Kovacs is as sardonic as in Book 1, and despite his training often defaults to violence, so it is interesting to watch him navigate the events of the novel. He just can’t keep himself from making bad situations worse, it seems. How can he lose control so often when he is supposed to have so much self-control? More background on Martian society and what Earth colonization owes to it is included in this book, and the setting, Sanction IV, a war-ravaged planet, provides a different perspective on the corporations and the Protectorate, the ruling government.
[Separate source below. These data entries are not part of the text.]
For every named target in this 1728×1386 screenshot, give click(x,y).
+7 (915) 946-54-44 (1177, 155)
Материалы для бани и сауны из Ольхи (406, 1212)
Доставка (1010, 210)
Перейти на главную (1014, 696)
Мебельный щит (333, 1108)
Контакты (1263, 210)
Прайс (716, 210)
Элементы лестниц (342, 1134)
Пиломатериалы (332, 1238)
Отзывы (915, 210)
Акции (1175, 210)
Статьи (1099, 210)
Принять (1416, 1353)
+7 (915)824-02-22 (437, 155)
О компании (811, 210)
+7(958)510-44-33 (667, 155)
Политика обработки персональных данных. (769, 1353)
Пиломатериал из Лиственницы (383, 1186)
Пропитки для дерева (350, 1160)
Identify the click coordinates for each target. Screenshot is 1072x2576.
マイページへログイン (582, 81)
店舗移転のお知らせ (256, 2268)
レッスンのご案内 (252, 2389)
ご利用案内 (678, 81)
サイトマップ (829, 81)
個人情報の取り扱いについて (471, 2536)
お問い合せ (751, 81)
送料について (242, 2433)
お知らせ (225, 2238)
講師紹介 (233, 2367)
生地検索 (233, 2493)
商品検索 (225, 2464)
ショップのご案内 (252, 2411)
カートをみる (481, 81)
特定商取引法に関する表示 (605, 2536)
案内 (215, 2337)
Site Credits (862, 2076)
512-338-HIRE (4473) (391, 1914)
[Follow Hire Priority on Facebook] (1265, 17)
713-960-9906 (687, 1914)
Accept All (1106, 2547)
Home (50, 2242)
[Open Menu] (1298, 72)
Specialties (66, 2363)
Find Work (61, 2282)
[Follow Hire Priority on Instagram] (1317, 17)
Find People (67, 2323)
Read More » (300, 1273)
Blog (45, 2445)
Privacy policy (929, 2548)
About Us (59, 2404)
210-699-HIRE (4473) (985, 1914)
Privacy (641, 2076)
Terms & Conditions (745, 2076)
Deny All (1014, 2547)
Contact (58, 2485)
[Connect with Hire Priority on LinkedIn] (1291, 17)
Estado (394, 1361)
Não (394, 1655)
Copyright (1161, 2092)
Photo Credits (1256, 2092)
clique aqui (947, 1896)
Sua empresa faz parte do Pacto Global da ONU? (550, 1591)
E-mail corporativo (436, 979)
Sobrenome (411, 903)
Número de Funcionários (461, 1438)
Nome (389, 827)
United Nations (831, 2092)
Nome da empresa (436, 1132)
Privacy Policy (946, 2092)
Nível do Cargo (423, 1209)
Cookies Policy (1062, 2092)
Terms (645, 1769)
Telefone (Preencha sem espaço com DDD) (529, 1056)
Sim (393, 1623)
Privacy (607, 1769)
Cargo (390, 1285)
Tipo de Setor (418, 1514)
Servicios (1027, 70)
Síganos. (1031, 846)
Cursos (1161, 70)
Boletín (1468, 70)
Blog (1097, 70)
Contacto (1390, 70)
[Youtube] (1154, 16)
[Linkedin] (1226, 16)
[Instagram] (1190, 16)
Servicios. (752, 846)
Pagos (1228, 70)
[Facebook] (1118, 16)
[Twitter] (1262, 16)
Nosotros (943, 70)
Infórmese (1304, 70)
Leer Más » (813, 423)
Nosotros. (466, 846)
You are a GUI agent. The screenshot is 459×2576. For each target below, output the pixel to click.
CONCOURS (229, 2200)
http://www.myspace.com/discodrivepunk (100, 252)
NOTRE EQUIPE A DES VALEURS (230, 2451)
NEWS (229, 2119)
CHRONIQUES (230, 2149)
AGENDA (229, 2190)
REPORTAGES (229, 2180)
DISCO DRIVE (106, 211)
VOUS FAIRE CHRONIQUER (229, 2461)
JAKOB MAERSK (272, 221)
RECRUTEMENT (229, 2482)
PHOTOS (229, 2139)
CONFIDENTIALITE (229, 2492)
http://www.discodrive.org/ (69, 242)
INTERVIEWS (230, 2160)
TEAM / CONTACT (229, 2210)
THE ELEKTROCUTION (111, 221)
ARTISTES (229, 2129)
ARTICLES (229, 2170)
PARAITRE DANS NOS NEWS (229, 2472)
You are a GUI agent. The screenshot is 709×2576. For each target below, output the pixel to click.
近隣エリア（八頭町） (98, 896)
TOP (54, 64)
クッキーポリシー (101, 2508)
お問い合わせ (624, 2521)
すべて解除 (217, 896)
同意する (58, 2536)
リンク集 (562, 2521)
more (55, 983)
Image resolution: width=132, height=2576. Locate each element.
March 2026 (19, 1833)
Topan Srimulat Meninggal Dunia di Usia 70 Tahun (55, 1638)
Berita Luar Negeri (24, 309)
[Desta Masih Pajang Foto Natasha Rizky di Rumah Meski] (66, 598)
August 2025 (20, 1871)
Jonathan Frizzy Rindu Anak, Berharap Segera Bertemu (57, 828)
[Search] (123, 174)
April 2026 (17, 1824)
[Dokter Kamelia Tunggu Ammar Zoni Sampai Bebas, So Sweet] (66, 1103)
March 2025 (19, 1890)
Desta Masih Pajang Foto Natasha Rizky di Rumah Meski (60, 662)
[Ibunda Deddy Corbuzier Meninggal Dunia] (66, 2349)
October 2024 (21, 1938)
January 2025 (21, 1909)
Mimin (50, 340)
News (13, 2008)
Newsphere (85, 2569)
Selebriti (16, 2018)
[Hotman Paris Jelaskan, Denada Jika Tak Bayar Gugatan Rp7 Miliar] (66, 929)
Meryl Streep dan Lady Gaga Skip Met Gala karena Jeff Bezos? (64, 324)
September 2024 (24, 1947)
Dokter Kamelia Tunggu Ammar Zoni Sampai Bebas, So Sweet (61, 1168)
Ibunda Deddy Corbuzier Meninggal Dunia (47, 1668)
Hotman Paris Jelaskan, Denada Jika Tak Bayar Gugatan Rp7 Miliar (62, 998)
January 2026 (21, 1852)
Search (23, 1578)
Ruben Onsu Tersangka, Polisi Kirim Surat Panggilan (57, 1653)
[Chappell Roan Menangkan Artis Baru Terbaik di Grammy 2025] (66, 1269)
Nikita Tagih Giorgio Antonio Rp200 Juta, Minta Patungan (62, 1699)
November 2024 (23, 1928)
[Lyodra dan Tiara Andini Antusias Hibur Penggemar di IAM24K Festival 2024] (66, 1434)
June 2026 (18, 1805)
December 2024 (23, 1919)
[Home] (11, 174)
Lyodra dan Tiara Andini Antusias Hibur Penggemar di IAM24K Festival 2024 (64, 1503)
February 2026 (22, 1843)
Though I thought this would be a heist novel, it isn’t, though it does have a captivating story that kept me engaged. Some aspects of the novel were less appealing. Characters like Jan Schneider were thinly developed. Kovacs seemed at times to pine for Detective Kristin Ortega which seems unwarranted given how Altered Carbon ended their relationship. The resolution of one story line came completely out of the blue for me, and it didn’t seem to be an organic development. Finally, Morgan used a device to indicate pauses in character’s speech that was very annoying and overdone, for example, “You seem. Close to her” or “Well, he’s not a. Bad looking. Guy for a. White boy and. Wardani, well. She’d probably. Take whatever. She can get.”

It’s hard not to compare the book to Altered Carbon, though the two are so different, comparisons are almost unfair. In fact, besides the introduction to Kovacs, the Envoys, Quellism, sleeves, and needlecasting, Book 1 has little to do with Book 2. Kovacs is the only returning character. If readers approach Broken Angels expecting a second Altered Carbon, I think they will be disappointed. However, it is a solid read with an unpredictable plot and a charismatic narrator.